= ASSIGNMENT =
From the entries that follow, copy each line in which "dropdown" appears.

= SUPPLIED DATA =
▼▼▼
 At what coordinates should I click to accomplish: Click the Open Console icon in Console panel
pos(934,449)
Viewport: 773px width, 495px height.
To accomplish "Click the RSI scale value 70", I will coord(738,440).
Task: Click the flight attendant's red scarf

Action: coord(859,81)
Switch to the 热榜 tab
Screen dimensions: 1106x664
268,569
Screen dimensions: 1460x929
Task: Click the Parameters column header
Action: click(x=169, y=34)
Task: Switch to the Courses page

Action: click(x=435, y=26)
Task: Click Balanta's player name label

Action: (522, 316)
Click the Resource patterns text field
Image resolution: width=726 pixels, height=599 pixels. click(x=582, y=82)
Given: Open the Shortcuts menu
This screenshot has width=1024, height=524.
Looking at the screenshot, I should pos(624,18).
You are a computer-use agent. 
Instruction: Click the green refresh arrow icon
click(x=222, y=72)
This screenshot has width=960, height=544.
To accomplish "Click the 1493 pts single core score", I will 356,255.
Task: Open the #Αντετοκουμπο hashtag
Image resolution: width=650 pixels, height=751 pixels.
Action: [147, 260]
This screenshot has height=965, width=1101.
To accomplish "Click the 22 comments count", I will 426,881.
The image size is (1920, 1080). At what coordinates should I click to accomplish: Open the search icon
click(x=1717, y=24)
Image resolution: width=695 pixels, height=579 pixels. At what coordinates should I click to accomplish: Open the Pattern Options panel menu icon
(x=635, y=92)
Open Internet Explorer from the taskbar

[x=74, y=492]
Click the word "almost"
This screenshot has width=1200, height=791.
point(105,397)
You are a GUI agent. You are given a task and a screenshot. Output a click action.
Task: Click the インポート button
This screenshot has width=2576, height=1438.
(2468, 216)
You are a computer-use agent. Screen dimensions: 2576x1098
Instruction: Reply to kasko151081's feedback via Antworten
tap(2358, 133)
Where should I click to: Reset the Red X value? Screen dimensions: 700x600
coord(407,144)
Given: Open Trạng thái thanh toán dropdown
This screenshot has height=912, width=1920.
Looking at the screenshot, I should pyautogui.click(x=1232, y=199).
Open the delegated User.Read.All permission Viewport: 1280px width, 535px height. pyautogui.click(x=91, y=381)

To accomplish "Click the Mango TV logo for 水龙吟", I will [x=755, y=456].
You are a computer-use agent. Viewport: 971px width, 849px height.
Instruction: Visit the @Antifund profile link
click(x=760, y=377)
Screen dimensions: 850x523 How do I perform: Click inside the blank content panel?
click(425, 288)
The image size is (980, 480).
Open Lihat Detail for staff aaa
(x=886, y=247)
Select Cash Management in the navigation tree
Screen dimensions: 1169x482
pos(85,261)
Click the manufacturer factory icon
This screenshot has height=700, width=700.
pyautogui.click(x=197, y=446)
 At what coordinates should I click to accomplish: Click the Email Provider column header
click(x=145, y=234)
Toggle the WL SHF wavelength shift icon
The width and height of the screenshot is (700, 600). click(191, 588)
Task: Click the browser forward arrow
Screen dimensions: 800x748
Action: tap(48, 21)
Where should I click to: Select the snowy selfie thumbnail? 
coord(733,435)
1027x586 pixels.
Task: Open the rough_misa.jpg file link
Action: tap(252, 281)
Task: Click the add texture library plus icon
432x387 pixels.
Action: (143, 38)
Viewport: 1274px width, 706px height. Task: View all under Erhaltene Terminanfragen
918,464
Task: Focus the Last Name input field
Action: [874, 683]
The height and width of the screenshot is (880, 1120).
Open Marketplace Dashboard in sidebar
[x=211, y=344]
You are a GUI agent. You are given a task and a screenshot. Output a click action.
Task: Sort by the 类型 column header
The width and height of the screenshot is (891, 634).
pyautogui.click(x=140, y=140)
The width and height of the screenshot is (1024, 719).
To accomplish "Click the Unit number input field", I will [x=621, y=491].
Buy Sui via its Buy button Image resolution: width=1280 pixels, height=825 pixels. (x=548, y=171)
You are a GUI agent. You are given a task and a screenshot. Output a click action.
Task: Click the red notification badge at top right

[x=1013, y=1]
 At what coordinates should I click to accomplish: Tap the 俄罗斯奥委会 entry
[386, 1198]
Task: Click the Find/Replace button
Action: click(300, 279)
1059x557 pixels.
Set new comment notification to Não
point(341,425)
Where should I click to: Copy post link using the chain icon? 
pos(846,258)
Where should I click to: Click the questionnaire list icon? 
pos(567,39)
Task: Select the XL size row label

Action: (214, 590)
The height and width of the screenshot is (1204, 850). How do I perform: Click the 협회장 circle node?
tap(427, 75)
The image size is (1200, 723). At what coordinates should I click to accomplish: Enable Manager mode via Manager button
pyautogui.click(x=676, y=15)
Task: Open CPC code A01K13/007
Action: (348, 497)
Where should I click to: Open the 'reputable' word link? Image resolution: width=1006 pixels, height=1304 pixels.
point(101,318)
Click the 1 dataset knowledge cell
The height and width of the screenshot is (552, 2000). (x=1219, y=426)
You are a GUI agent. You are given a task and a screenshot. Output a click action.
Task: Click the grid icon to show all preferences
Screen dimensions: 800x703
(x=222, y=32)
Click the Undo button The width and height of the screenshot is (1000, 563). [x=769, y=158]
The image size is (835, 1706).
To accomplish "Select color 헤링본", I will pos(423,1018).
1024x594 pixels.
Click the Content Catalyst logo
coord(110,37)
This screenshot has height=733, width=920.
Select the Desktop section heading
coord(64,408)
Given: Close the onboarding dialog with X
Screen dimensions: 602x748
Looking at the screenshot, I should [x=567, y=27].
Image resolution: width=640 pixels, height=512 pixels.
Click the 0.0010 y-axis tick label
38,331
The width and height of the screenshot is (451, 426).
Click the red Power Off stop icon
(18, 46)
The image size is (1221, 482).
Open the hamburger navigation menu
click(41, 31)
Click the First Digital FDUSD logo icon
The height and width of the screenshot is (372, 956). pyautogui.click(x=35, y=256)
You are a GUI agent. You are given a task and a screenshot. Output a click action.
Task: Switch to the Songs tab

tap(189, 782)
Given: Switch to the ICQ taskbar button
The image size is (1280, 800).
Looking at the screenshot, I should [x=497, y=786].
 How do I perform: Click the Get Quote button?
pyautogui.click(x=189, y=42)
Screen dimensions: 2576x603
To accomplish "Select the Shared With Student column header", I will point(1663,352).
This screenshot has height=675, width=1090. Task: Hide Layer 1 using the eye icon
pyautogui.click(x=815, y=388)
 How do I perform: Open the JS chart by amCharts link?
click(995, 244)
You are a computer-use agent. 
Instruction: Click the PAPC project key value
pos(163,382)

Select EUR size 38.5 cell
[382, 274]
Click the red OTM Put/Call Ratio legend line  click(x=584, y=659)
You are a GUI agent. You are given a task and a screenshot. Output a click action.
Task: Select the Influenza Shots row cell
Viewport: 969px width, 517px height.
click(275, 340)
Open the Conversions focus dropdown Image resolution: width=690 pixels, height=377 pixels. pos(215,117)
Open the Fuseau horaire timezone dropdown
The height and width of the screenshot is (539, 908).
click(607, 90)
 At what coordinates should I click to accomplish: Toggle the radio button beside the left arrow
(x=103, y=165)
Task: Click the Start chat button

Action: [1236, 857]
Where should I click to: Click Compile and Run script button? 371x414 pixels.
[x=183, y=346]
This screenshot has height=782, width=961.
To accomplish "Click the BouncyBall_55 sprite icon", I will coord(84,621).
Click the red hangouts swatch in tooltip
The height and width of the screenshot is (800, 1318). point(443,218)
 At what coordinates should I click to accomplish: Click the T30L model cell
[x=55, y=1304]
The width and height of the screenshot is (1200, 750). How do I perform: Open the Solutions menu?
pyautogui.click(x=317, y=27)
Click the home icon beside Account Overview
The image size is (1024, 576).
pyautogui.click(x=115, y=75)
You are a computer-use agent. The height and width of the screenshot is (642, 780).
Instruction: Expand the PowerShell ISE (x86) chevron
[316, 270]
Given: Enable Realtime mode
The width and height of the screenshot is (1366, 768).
▲▲▲
= PROBLEM SOLUTION =
Given: Open Trạng thái thanh toán dropdown
Open the Conversions focus dropdown Image resolution: width=690 pixels, height=377 pixels. pos(215,117)
Open the Fuseau horaire timezone dropdown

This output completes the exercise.